At a virtual event hosted by the UChicago Urban Network on April 29, education scholars and practitioners Elaine Allensworth, Nicole Marwell, Shantá Robinson and Tinishia Legaux Washington discussed the history of racism in public education and what schools need to consider as they move forward from a moment that has both exposed existing disparities and kept underserved students out of school for a year.
Among the issues they discussed were a lack of broadband internet access, food and housing insecurity, and physical health and safety. All of these are key factors for school districts and society to consider when evaluating the role that public schools will continue to play in supporting communities post COVID-19, according to the panel.
When it comes to restarting in-person learning in underserved communities, Robinson focused on the connection between mental health services for students—which have been traditionally under-resourced—and setting up students for academic success.
“Black and Brown communities were particularly hard-hit by COVID-19,” said Robinson, an assistant professor at the Crown Family School of Social Work, Policy and Practice. “Schools have to understand that in order to connect to the academics, sometimes you have to also connect to the humanity in people.”
Robinson called for more mental health staff, like therapists and social workers, to help address the needs of students who have dealt with difficult social-emotional circumstances over the past year.
“I frame it as a reckoning: We have not reckoned with the more than half a million people who we lost to this disease; we haven’t reckoned with how the government failed us in those spaces; we haven’t reckoned with how it disproportionately impacted Black and Brown folks,” she said. Robinson is also concerned that without additional mental health resources now, urban schools could see a “discipline spike” in suspensions or expulsions of students who need support.
The experts also highlighted the idea of reframing the “achievement gaps” and “teaching gaps” conversation into an idea of “education debt,” recognizing that students of color across the country are systemically set back by a series of policy decisions spanning decades.
One proposed remedy to begin addressing this “debt” and racism more broadly is to ensure that public schools recruit, support and retain more teachers of color.
Legaux Washington, who runs the UChicago Urban Teacher Education Program, talked about how her organization has prioritized supporting teachers of color and how important it is for students—not just for students who should see teachers who look more like them—but also so that white students are introduced to authority figures and leaders of color.

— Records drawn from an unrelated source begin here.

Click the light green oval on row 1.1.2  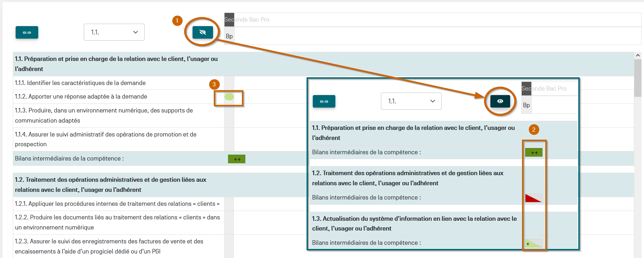coord(229,97)
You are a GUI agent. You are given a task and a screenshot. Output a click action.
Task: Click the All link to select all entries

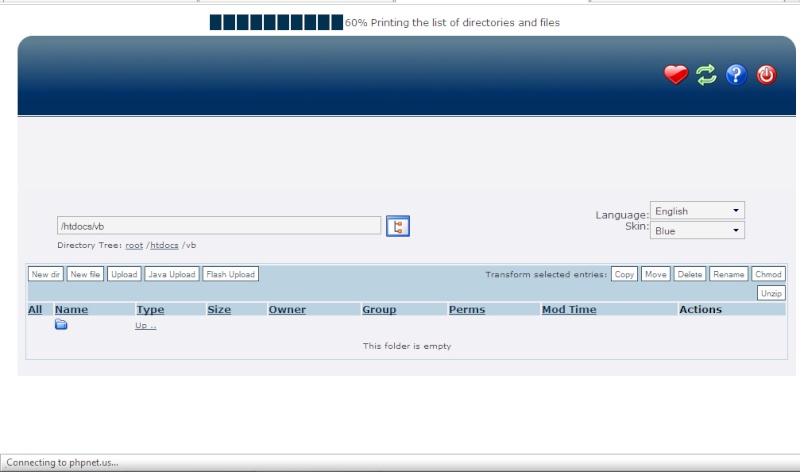pos(35,310)
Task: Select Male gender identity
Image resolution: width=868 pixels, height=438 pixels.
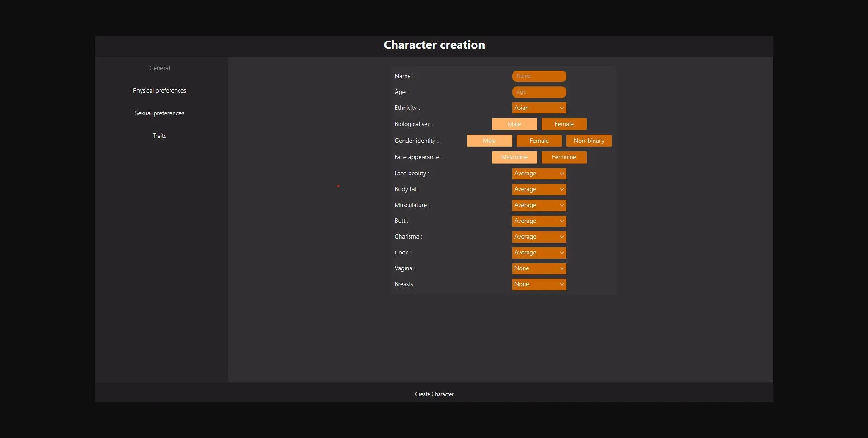Action: coord(489,141)
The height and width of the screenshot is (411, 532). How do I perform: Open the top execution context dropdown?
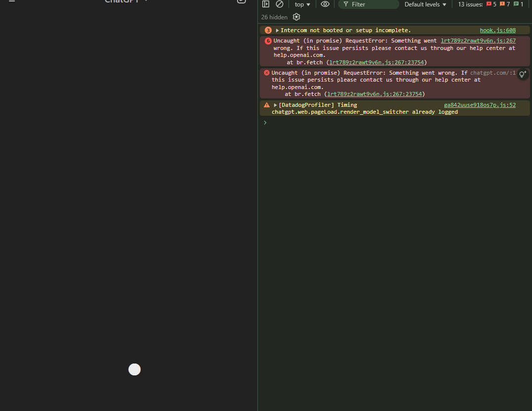pyautogui.click(x=302, y=4)
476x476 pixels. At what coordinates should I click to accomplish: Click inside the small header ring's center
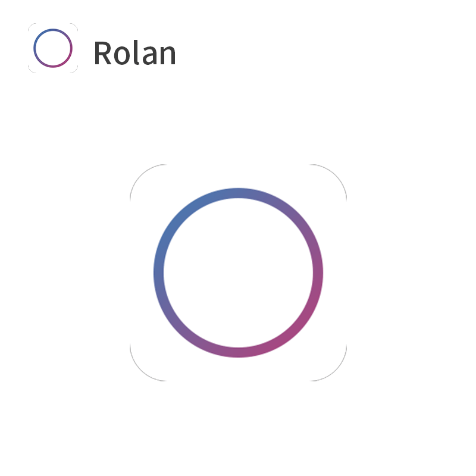(x=53, y=48)
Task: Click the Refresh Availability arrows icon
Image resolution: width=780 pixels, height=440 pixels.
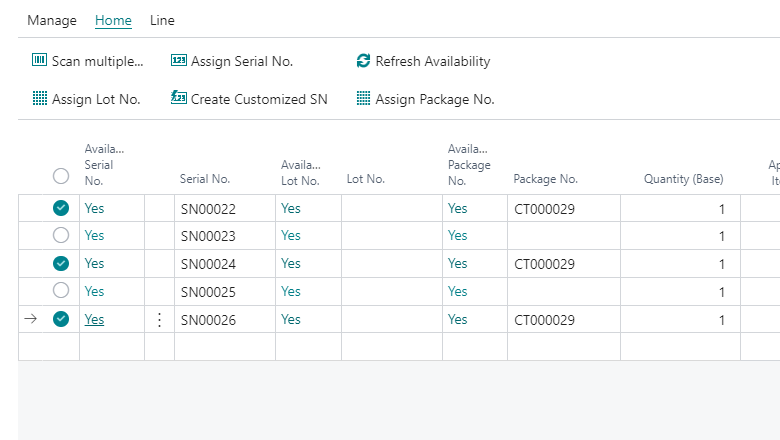Action: (363, 61)
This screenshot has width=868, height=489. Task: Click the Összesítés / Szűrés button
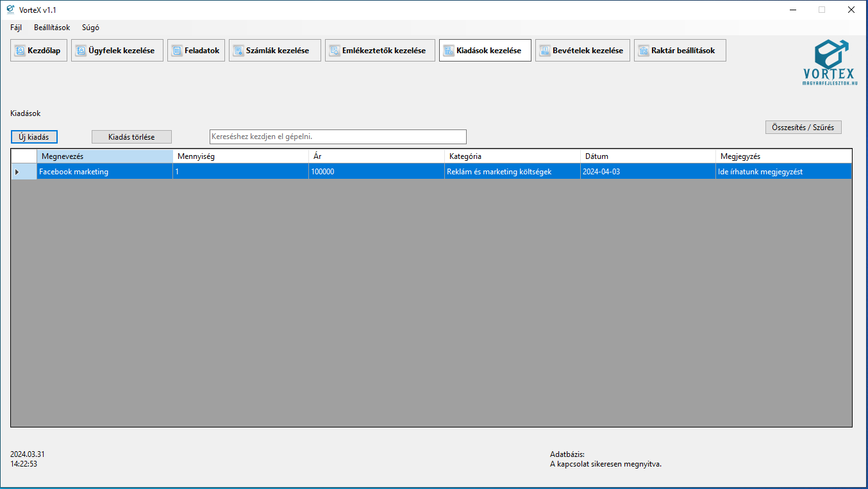click(x=803, y=128)
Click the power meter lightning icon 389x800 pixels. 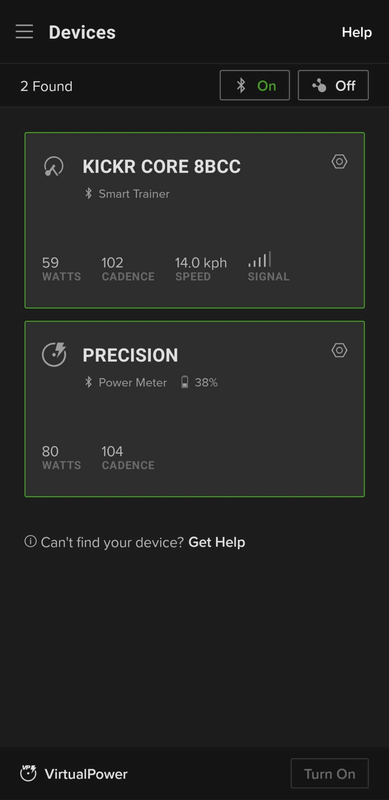tap(54, 355)

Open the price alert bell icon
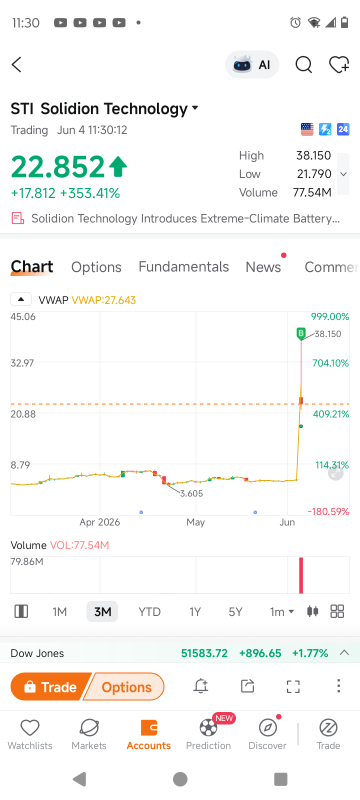coord(201,686)

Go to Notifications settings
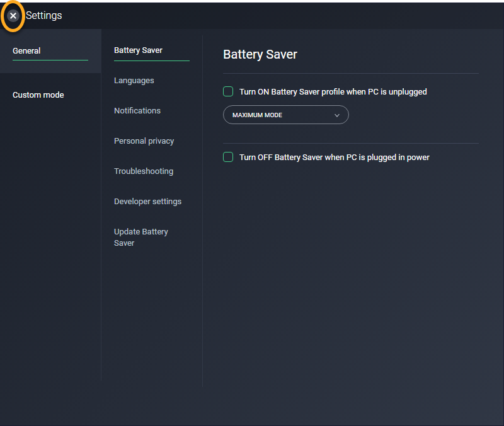coord(137,111)
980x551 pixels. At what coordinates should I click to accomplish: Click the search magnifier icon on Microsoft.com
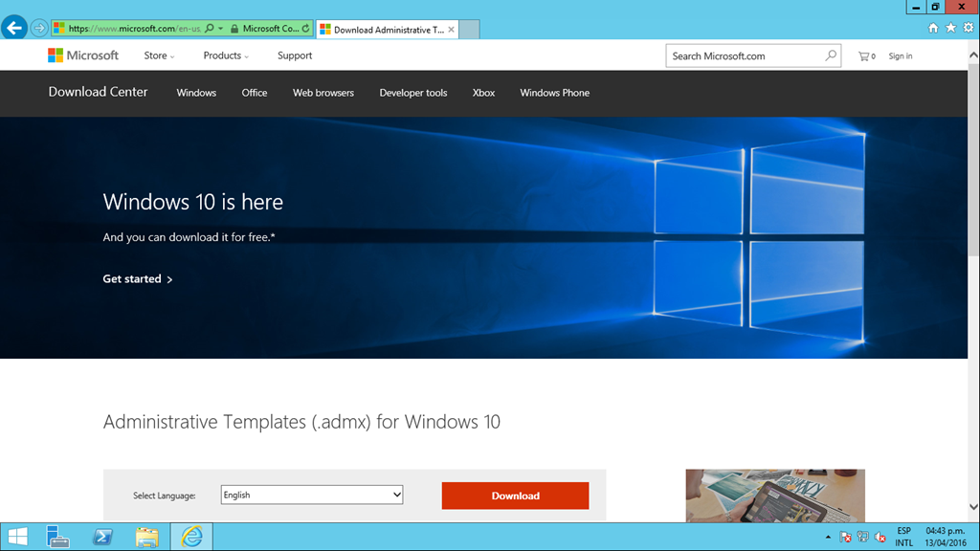[x=831, y=55]
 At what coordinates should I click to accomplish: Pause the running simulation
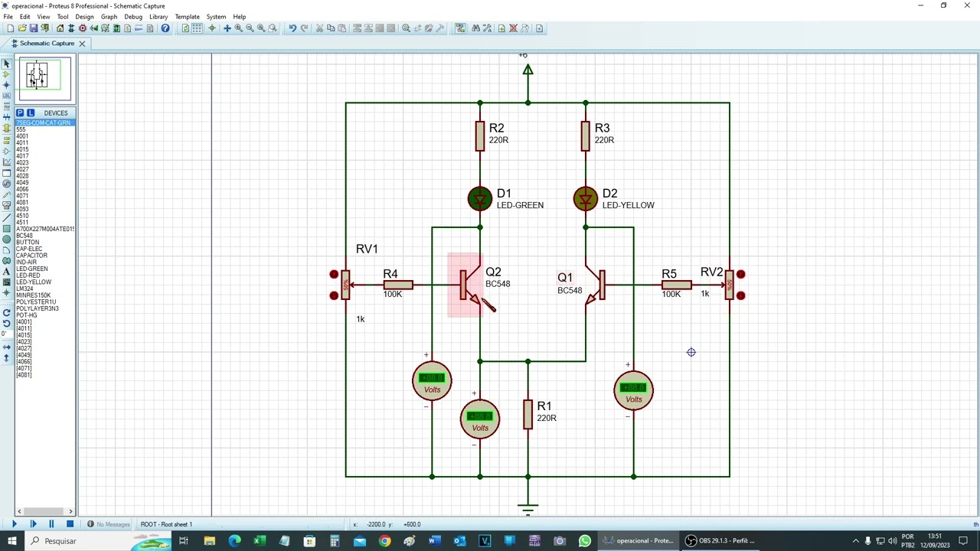point(51,524)
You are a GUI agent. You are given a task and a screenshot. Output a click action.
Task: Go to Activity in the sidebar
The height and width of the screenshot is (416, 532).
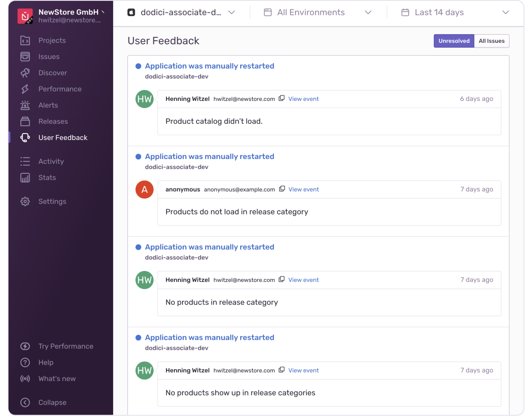(51, 162)
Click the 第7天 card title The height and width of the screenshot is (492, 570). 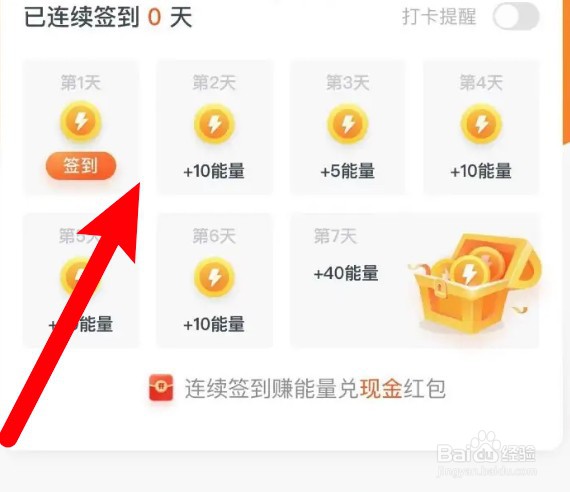point(335,236)
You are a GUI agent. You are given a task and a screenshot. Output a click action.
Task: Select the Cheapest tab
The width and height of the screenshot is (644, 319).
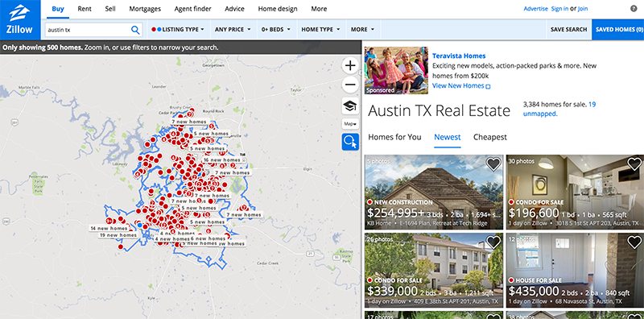pos(490,137)
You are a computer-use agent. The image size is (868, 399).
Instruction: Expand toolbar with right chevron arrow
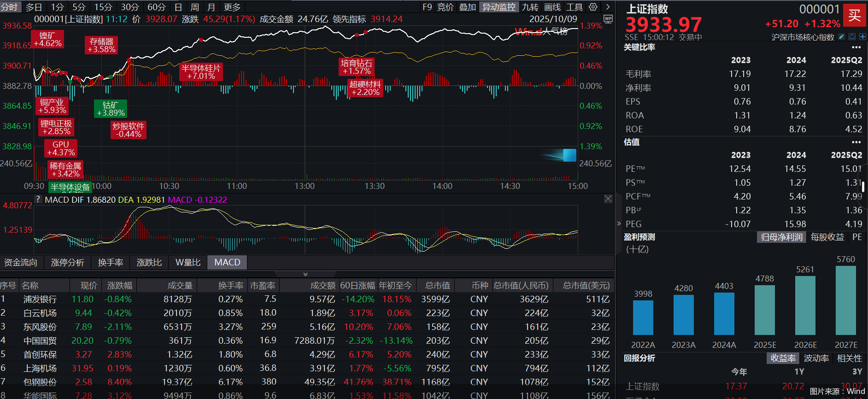tap(608, 7)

“The first step in retaining and recruiting teachers of color is for districts to really understand the value that teachers of color bring to the classroom,” Legaux Washington said. “There has been a lot of research around teachers of color who have been successful with students, particularly in urban settings, but also the understanding that a teacher of color who is successful is going to help all students and not just students of color.”
Robinson added: “When President Biden says we have a white supremacy problem in this country, we’re not going to solve it unless we first solve the problem of not wanting Black men and women in front of our children as people in power.”